* [Extrait à lire]:
'''

Je n’aurais jamais pensé qu’une année scolaire puisse avoir autant d’impact sur ma santé mentale et sur mes projets d’avenir. Dès la journée de présentation de ma première année de diplôme de comptabilité et de gestion (DCG), j’ai senti que je n’allais pas réussir. J’ai regardé autour de moi pour observer mes futurs camarades, la grande salle dans laquelle j’étais et je me suis sentie déconnectée. Mon instinct me criait que je n’allais pas réussir, que c’était voué à l’échec et que je n’allais pas valider. Ce n’était basé sur rien, c’était seulement une sensation bizarre de peur de l’échec.

C’est mon professeur de gestion financière en terminale STMG qui m’a poussée à me lancer. Depuis la troisième, je rêve d’ouvrir mon entreprise pour fabriquer des peluches. Devenir experte-comptable constitue une première étape pour pouvoir financer mes débuts dans l’entrepreneuriat. En sortant du lycée, je n’ai jamais redoublé et j’ai toujours eu des bonnes notes. Mais les études supérieures, ce n’est pas la même chose. Je vais me rendre compte que je ne suis pas prête pour ça.

Dissertation, ce mot qui ne voulait rien dire pour moi

En DCG, une formation en trois ans après le bac, je retrouve toutes les matières de STMG. Sauf en économie, où je suis totalement perdue. Les cours ne ressemblent absolument pas à ceux que j’avais eus auparavant. J’apprends à faire des dissertations. DI-SSER-TA-TIONS, ce mot qui ne voulait rien dire pour moi à part en philosophie, où je me suis ramassée des 8 tout au long de mon année de terminale. J’ai des difficultés à travailler dans cette matière, je me force à retravailler chez moi mais je n’y arrive pas. J’ai comme un blocage.

Les mois passent et je vois mes notes se dégrader, ça me sape le moral. Je me retrouve dans un gouffre dans lequel je m’enfonce sans jamais atteindre le fond. Le temps continue de défiler et j’essaie de demander de l’aide à mes camarades. On se retrouve à travailler tous ensemble, ça m’aide un peu au début, je me remotive, je fais des fiches en me disant que c’est bon je vais y arriver, mais non : j’ai encore des sales notes. Ma prof ne m’aide pas et continue de me descendre mois après mois. Comme si je ne me sentais pas déjà mal, il faut qu’elle en rajoute une couche. J’en parle avec ma mère, mais elle ne connaît pas vraiment le système français et trouve que je ne fais pas d’efforts alors que je mets tous les moyens possibles et inimaginables pour réussir.

'''

* [Énoncé rédigé A]:
D'après le témoignage sur la première année de DCG, les affirmations suivantes sont-elles exactes ? (i) Un professeur de gestion financière de terminale STMG a encouragé l'inscription en DCG. (ii) Le DCG est une formation en deux ans après le bac. (iii) Le travail en groupe avec les camarades n'a apporté aucune aide. Répondez par oui ou non et citez les mots décisifs du témoignage.
* [Énoncé rédigé B]:
Poursuivez le témoignage sur la première année de DCG en partant de sa dernière phrase.
Les entrées constituent un matériau indépendant du témoignage.

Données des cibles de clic
'''

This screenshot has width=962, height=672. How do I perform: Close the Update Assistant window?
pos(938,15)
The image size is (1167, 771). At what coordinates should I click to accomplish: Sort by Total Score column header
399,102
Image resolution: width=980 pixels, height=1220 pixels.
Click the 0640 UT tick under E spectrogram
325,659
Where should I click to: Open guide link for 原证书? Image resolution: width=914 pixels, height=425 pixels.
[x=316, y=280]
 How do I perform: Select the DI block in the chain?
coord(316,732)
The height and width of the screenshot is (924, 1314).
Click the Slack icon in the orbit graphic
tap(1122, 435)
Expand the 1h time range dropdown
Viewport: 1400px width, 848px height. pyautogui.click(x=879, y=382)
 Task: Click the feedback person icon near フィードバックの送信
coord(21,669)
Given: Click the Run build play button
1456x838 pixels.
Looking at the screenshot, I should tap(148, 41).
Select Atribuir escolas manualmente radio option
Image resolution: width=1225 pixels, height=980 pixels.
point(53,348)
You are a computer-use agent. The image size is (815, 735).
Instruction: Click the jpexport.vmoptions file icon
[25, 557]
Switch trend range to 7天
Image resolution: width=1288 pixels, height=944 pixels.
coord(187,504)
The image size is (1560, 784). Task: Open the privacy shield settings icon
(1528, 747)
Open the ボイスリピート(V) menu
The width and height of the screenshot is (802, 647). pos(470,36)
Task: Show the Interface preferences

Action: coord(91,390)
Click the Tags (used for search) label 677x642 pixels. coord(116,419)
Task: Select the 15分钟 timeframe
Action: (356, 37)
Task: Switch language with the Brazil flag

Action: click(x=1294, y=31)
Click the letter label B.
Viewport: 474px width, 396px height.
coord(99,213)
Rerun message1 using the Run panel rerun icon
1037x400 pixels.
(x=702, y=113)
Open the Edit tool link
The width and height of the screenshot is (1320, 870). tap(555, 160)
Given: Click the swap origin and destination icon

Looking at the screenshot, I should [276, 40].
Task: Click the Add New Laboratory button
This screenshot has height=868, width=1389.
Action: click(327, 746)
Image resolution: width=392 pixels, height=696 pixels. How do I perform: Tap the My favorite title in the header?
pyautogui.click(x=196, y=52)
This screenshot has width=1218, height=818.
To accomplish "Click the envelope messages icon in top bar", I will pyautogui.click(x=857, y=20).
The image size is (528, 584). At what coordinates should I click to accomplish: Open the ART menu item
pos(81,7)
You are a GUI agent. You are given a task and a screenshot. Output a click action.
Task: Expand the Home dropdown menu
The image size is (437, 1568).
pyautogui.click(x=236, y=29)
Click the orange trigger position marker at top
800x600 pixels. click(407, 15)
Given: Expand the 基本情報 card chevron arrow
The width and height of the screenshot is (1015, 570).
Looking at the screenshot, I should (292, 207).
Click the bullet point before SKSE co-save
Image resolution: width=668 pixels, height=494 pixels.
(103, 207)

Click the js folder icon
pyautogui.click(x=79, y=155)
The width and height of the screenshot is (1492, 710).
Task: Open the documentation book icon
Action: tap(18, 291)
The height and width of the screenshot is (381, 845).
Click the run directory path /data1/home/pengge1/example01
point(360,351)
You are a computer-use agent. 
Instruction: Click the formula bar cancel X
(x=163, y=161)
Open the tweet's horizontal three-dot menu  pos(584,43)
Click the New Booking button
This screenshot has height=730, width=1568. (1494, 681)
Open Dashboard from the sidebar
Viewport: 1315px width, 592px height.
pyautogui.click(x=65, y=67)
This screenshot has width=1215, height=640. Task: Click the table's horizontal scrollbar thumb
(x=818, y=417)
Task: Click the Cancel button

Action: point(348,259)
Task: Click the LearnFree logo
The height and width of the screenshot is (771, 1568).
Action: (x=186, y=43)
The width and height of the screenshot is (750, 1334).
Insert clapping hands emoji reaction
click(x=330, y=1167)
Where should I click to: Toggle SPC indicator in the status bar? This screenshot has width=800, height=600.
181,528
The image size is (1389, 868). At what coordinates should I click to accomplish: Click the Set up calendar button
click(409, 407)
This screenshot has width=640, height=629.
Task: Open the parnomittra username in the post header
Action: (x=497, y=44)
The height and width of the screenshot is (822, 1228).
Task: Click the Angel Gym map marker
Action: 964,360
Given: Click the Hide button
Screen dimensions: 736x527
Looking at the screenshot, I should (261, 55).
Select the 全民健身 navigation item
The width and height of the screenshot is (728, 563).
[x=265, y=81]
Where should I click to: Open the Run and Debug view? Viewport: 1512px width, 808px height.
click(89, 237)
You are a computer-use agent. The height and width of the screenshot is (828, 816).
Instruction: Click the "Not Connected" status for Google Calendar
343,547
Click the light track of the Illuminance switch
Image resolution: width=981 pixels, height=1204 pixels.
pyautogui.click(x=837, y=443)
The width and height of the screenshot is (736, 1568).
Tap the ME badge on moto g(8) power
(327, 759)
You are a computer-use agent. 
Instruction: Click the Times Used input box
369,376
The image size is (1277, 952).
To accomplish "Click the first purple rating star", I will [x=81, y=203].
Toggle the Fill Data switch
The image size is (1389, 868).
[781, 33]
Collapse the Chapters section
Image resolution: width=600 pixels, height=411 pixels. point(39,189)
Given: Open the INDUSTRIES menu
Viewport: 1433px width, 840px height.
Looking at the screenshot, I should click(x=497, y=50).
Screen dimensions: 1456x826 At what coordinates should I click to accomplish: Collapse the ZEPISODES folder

'''

* [Réponse attendue A]:
(i) Oui : « C’est mon professeur de gestion financière en terminale STMG qui m’a poussée à me lancer. »
(ii) Non : « En DCG, une formation en trois ans après le bac ».
(iii) Non : « ça m’aide un peu au début ».

* [Réponse attendue B]:
Des mauvaises notes aux angoisses

Trois mois avant la fin d’année, je me résigne. Je sais que je vais échouer, mais je continue à aller en cours, et je continue de subir les remarques désagréables de ma prof que je finis par ignorer totalement. Je me relance dans le processus Parcoursup mais je rate la première session d’inscription, faute de retrouver mon relevé des notes du bac. Avril arrive et je me retrouve en quête de soutien et d’attention auprès de mes amis et de ma famille, mais personne ne remarque mon mal-être. Je me renferme sur moi-même et je continue de plonger dans mon gouffre sans fin.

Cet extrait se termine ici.